In Western Africa’s countries, such as Ivory Coast and Ghana, 90% of the small-scale farmers are dependent on the cacao production. The farmer’s income consists solely of half a euro per day and is far below the poverty line with its 2€ per day.

Fair Trade contributes to improve the people’s living and working conditions at the beginning of the value chain and to strengthen their political and economical position. The World Fair Trade Organisation unites 412 Fair Trade organisations along the entire value chain, from producers to importers and retailers thereby creating a unique global network.

Fair Trade chocolate Santas found in the South Tyrolian World Shops provide an alternative to the conventional trade chocolate. Besides the World Shops, Fair Trade chocolate can be found in various supermarkets. The chocolate Santa Claus can be recognised by its label and guarantees a chocolate consume in the north without inflicting unacceptable living and working conditions in the cacao producing countries of the global south.


Facts and figures

•Cacao achieves annually a 100-billion-euro turnover worldwide. Plenty of parties would like to have a share of the huge chocolate cake: according to the Association of Chocolate, Biscuit & Confectionery Industries of Europe CAOBISCO 12,000 factories in Europe engage themselves in the cacao processing. Nevertheless, 5.5 million cacao producers merely see crumbs of it. Currently producers earn only 6.6 % of the selling price of a chocolate bar in the South Tyrolian shops.

•The cacao value chain is characterised by a strong market concentration:
Three companies dominate the cacao processing. Barry Callebaut (29 %), Cargill (19 %) and Olam (17 %) keep themselves in the background, but control approximately 65 % of the entire cacao harvest and therefore highly influence the cacao price.

Also, six companies producing chocolate share 40 % of the chocolate market including Mars (9.9 %), Nestlé (7.7 %), Ferrero Group (6.8 %), Mondelez (6.7 %), Hershey (6.2 %) and Lindt & Sprüngli (3.2 %).

•Estimated 2 million children in western Africa working in the cacao production are being exploited.
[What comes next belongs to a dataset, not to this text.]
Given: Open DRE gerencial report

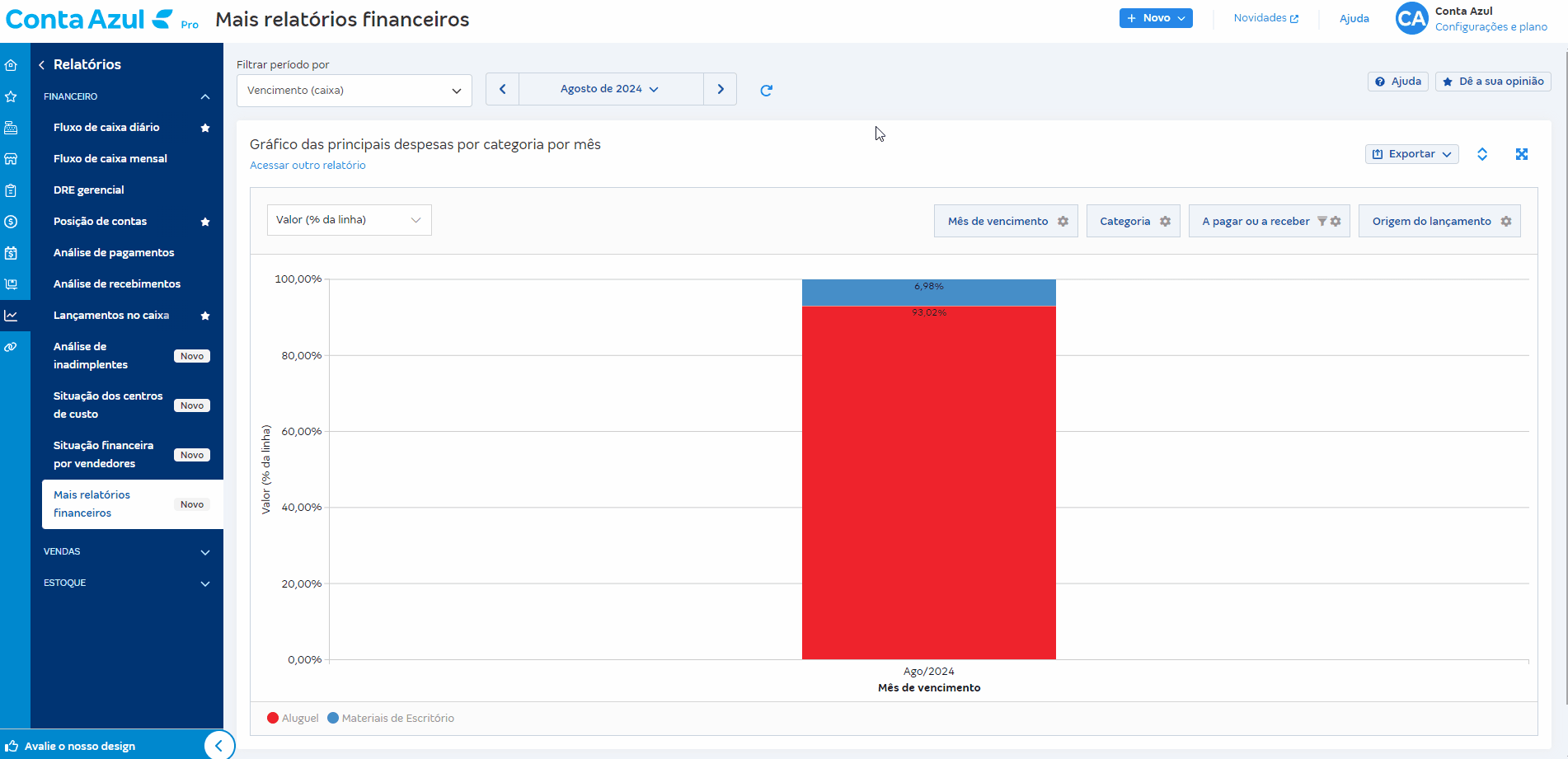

Child labour is thereby solely symptom of larger, underlying problems: the great poverty families are suffering from, the shortage of schools and good quality education, the insufficient local infrastructure and the lacking awareness of the importance of education.

•The annual per-capita consumption of chocolate in Germany is 12.2 kg. The average Italian consumes 3.9 kg per year. Numbers for South Tyrol are currently not existing.